China Shipping Container Lines Co. posted a net loss of $448 million last year, compared with a profit of $160 million in 2014, the nation's second-biggest container shipping company said in a separate statement Wednesday. In January, China Shipping had forecast a loss of $433 million for 2015.

Those results are the companies' last in their old, separate identities. China's state-owned Assets Supervision and Administration Commission announced approval in December for the reorganization of China Ocean Shipping Group and China Shipping Group, extending efforts to shrink industries plagued by overcapacity while creating globally competitive businesses. The announcement came days after CMA CGM, the world's third-biggest container shipping company, offered to buy Singapore's Neptune Orient Lines Ltd. for $2.5 billion.

"At the current shipping rate, most of the liners are losing money," Um Kyung A, an analyst at Shinyoung Securities Co. in Seoul, said before the earnings
were released. He said the situation worsened after
oil prices fell and cut shipping lines' expenses,

reducing the urgency for them to continue efforts to trim capacity.

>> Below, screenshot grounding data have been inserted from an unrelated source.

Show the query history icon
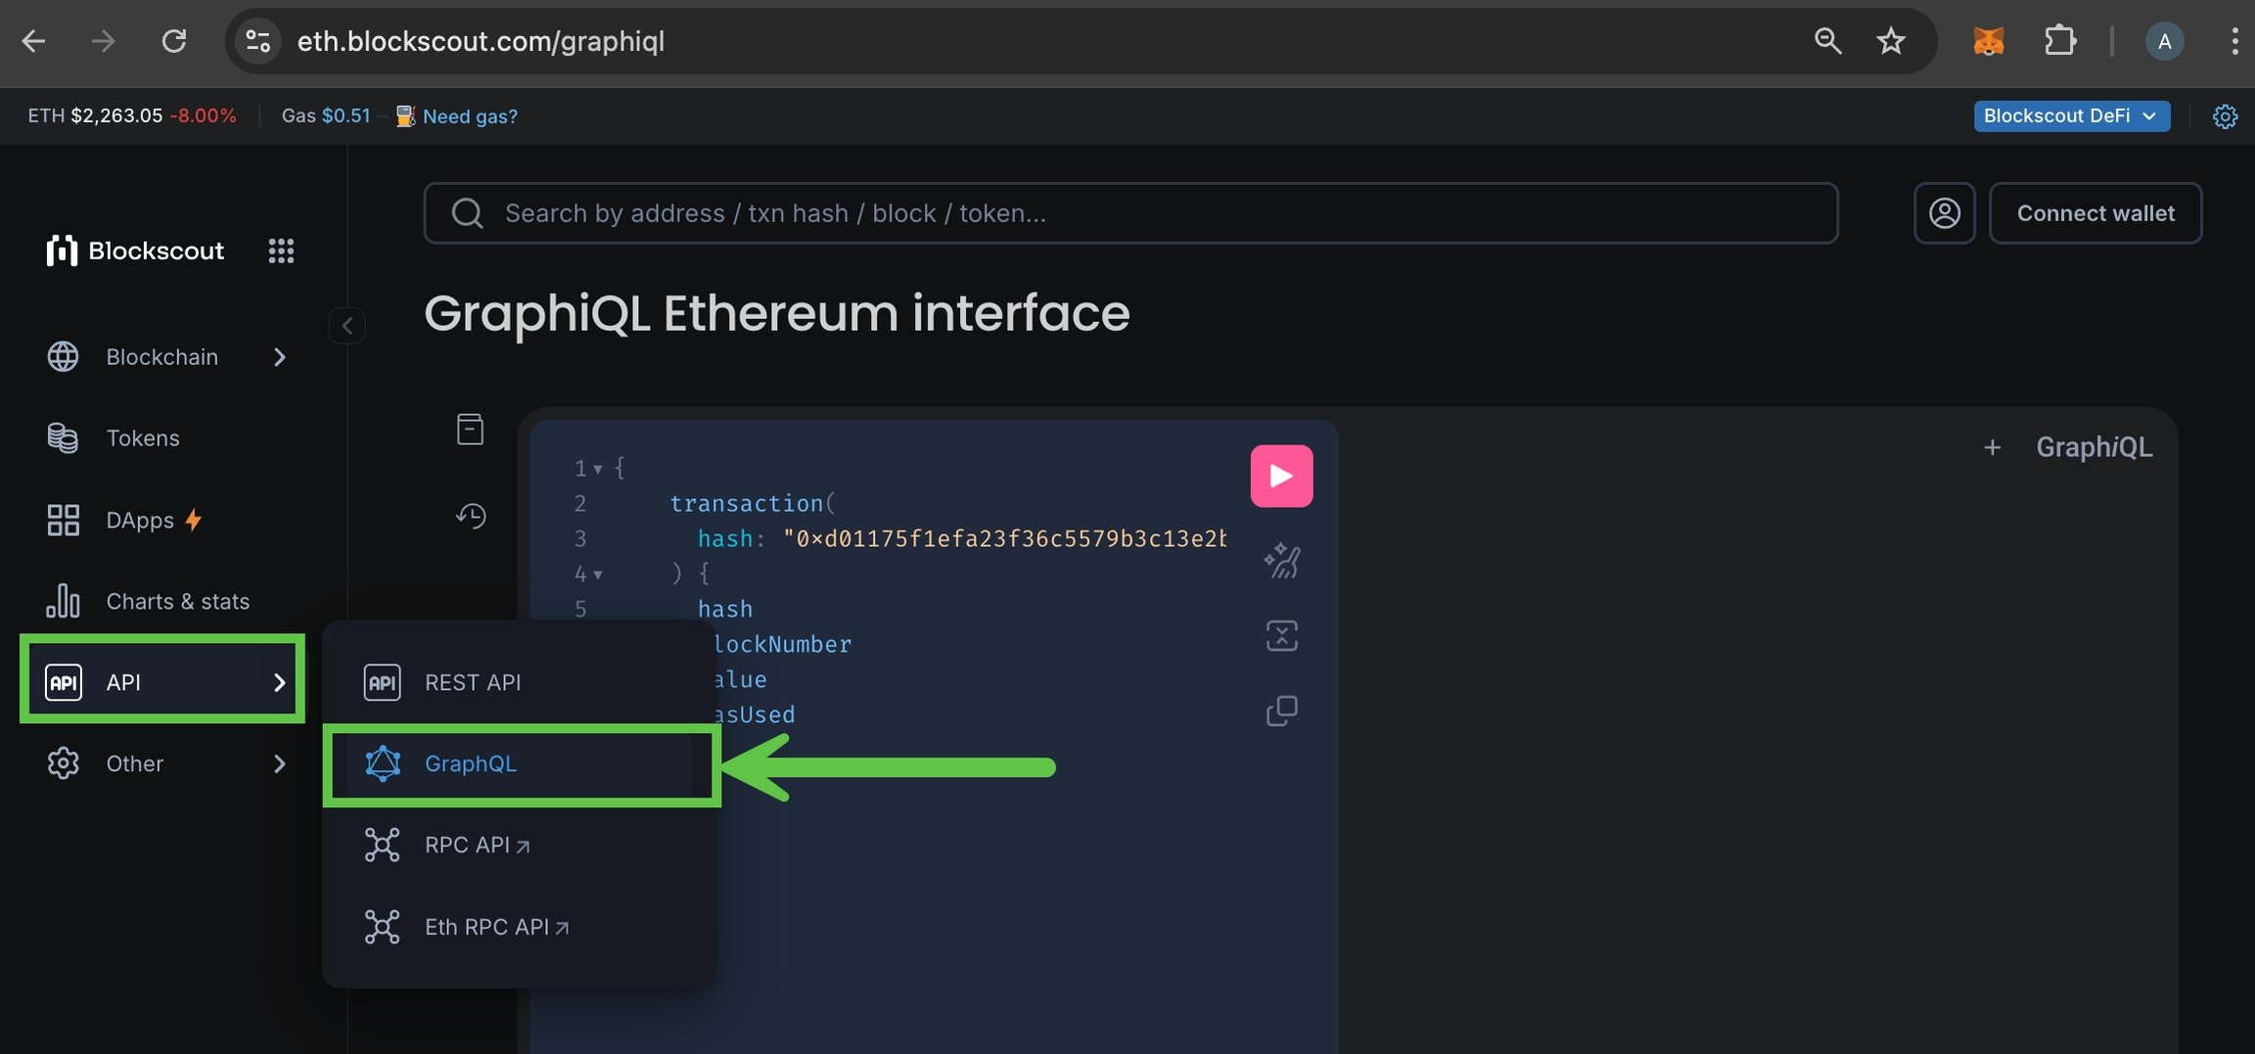Screen dimensions: 2255x1054 point(471,515)
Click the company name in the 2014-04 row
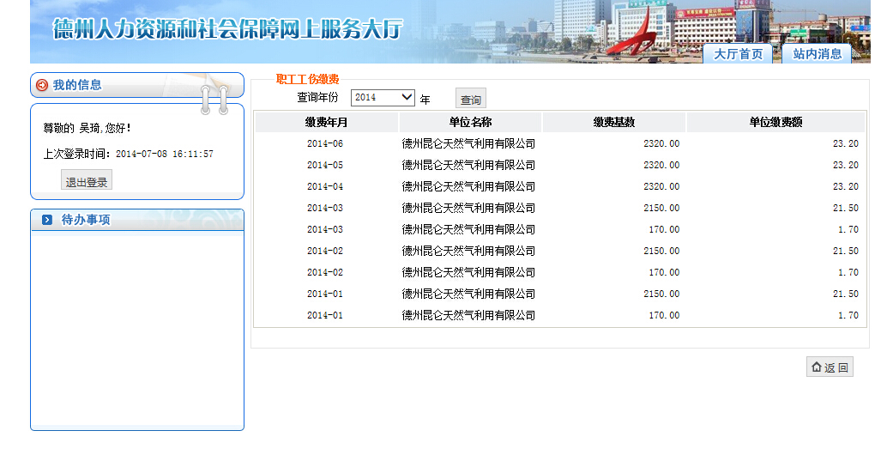The image size is (887, 455). [468, 186]
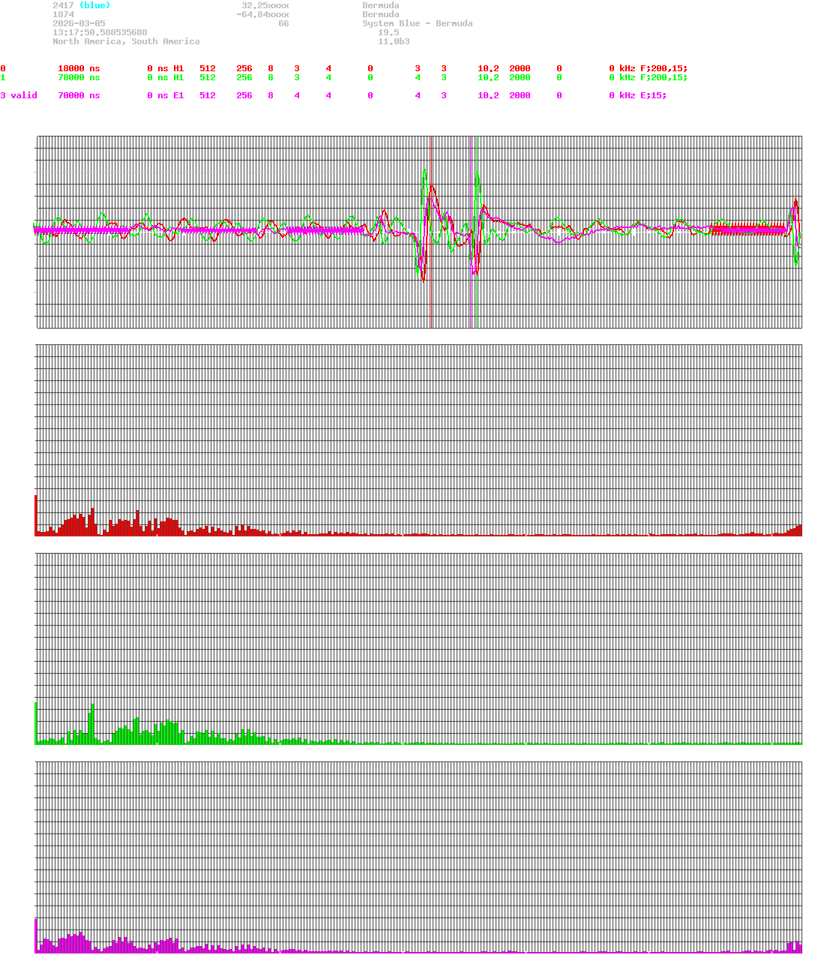Click the Antenna field 'F;200,15;'
The width and height of the screenshot is (821, 970).
coord(663,68)
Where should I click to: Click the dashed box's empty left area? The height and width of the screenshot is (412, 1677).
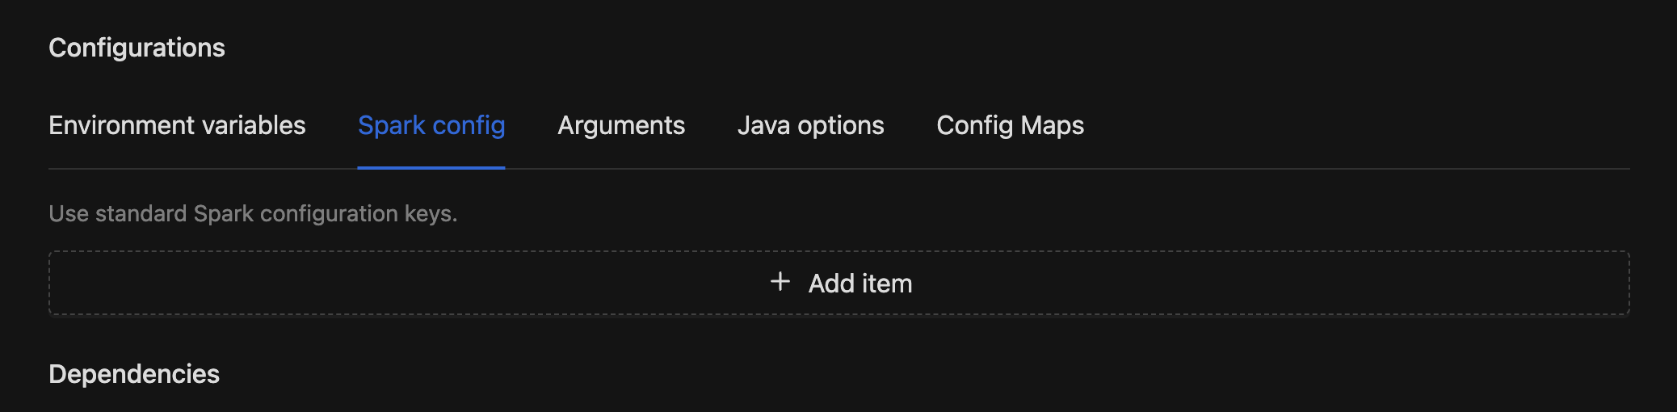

Under the new structure, China Cosco operates container ships and China Shipping is a leasing and financing company for vessels and boxes. Cosco Pacific Ltd. holds wharf assets held by China Shipping to operate the combined company's terminals globally. China Shipping Development Co. will be the focal point for oil- and gas-transportation business. The combined Chinese company has 7.4 percent of the global container shipping market, the largest share among Asian operators, according to Alphaliner.

China Cosco moved 4.1 percent more TEUs last year, while China Shipping carried 3.5 percent fewer boxes. China Cosco's fuel expenses -- a large part of container shipping companies' costs -- fell 36 percent last year as the price of Brent crude dropped 35 percent.

Spot prices per-TEU to Europe from Asia fell to $247 in the week ended March 25, from $1,149 at the end of 2014, according to the Shanghai Shipping Exchange. A week earlier, they fell to $205, the lowest level since the exchange started providing data in October 2009. Levies to the U.S. West Coast dropped to $748 per-FEU, from $2,125 at the end of 2014. The two routes are the busiest trade lanes.